----- TEXTE FOURNI -----

Le télescope Antares (4) est un détecteur de neutrinos qui a deux objectifs majeurs : l'astronomie de haute énergie et la recherche de la matière noire (voir encadré ci-dessous).
Les neutrinos interagissent très peu avec la matière. Leur détection est donc un défi qu'il n'est possible de relever qu'avec d'immenses détecteurs, protégés du rayonnement cosmique qui bombarde constamment tout site terrestre et représente un important et continu bruit de fond. Installé au large de Toulon (Var), Antares est protégé de ce rayonnement par le blindage naturel des 2 500 mètres de hauteur d'eau de mer. Des photodétecteurs, les yeux d'Antares, utilisent un grand volume d'eau de mer pour observer le sillage très faiblement lumineux produit par les muons « montants ». Ces derniers résultent de l'interaction avec la croûte terrestre des neutrinos ayant traversé la Terre. Cette observation est rendue possible grâce à l'obscurité totale qui règne à ces profondeurs abyssales. Antares observe donc le ciel de l'hémisphère sud au travers du globe terrestre, incluant le centre galactique, siège de phénomènes énergétiques intenses.
Les photodétecteurs se répartissent par groupe de trois le long de câbles ombilicaux de 450 mètres de haut, destinés au transport des signaux et de l'énergie. Au total, 900 « yeux » répartis sur 12 lignes scruteront l'Univers d'ici à fin 2007, occupant une surface d'environ 200 m x 200 m au sol. Chaque ligne est reliée à une boîte de jonction à partir de laquelle s'étire un câble électro-optique de 40 kilomètres qui aboutit à la station à terre de l'institut Michel Pacha, à La Seyne-sur-Mer. Le déploiement du télescope Antares bénéficie de la logistique et de l'expertise de l'Ifremer.
En outre, Antares constitue une infrastructure scientifique sous-marine multidisciplinaire permanente qui enregistre différentes données : océanographiques - incluant l'observation du milieu marin en mer profonde ainsi que les phénomènes de bioluminescence - et géophysiques. Ainsi un sismographe y enregistre les secousses de la planète depuis un an.

----- LIGNES DE DONNÉES -----

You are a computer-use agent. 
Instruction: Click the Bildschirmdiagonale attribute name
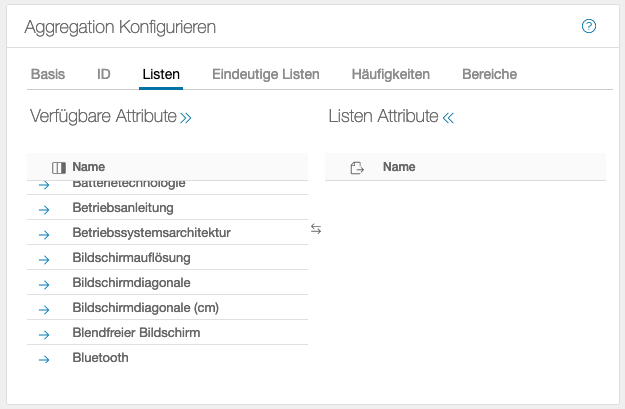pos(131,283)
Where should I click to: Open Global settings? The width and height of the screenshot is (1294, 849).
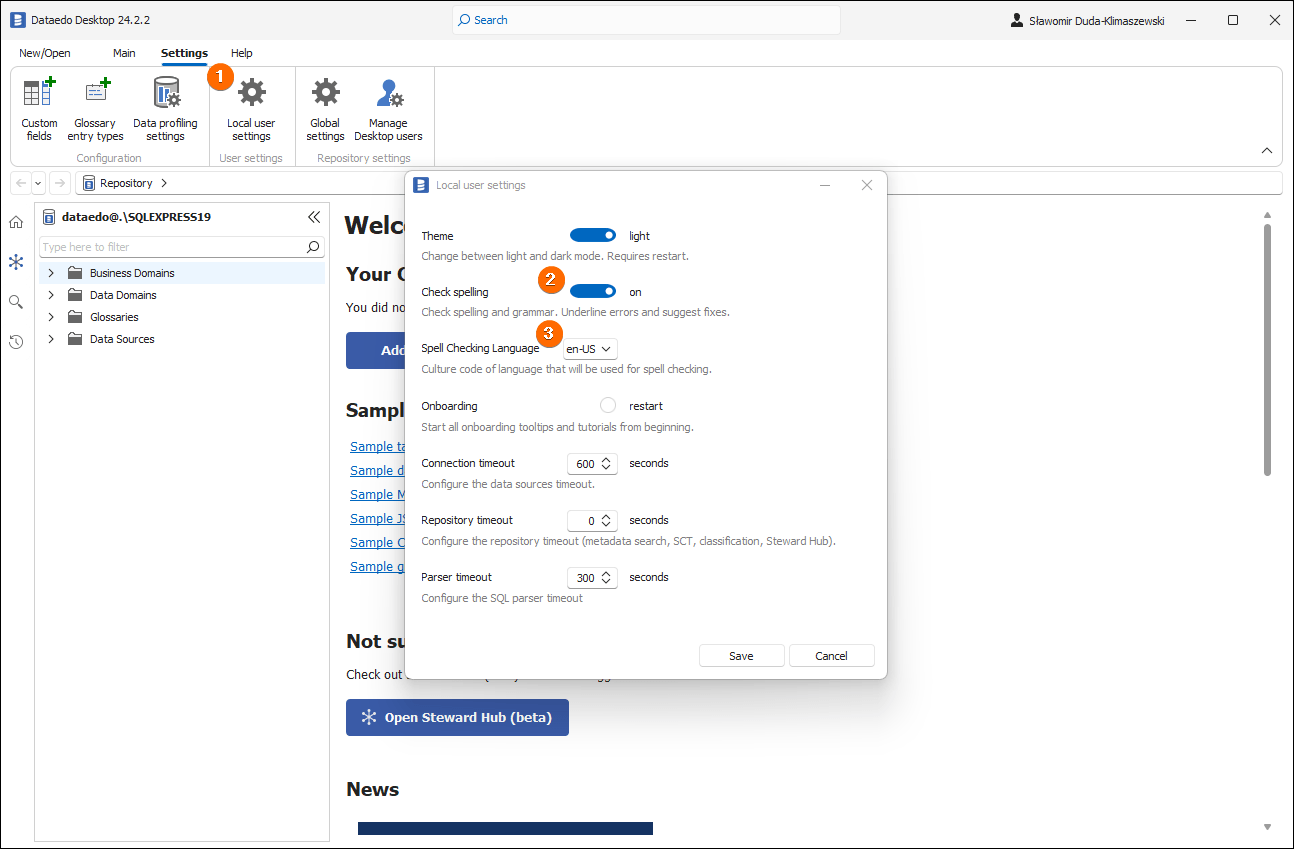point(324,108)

-----

# CONSIGNE ÉCRITE 1
Relevez dans le texte sur le télescope Antares toutes les mesures exprimées en mètres ou en kilomètres, avec ce que chacune mesure.
# CONSIGNE ÉCRITE 2
Rédigez, s'il vous plaît, la suite du texte sur le télescope Antares à partir de sa dernière phrase.

# RÉPONSE À L'EXERCICE 1
- 2 500 mètres : la hauteur d'eau de mer qui sert de blindage naturel à Antares
- 450 mètres : la hauteur des câbles ombilicaux le long desquels se répartissent les photodétecteurs
- 200 m x 200 m : la surface occupée au sol par les 12 lignes
- 40 kilomètres : la longueur du câble électro-optique qui relie la boîte de jonction à la station à terre

# RÉPONSE À L'EXERCICE 2
Antares a pour objectif l'observation de phénomènes cosmiques de haute énergie. Ces dernières décennies, l'astronomie a permis de découvrir de nombreux objets, dont certains sont le siège de phénomènes cataclysmiques, émetteurs de photons, de particules chargées et de neutrinos de très haute énergie. Cependant les photons sont absorbés par la matière, ce qui limite la profondeur d'espace pouvant être observé, et les particules chargées d'énergie pas trop élevée sont déviées par les champs magnétiques galactiques et extragalactiques, ce qui rend l'observation des sources ponctuelles, et donc l'astronomie, très difficile. En revanche, les neutrinos cosmiques sont des particules élémentaires qui interagissent faiblement avec la matière. Ils parcourent donc de longues distances dans l'Univers sans être absorbés par les milieux intergalactiques, se propageant en ligne droite depuis le cœur des accélérateurs cosmiques sans être déviés. Ils permettent ainsi de sonder l'univers lointain et d'étudier les sources à l'origine des rayonnements cosmiques de très haute énergie.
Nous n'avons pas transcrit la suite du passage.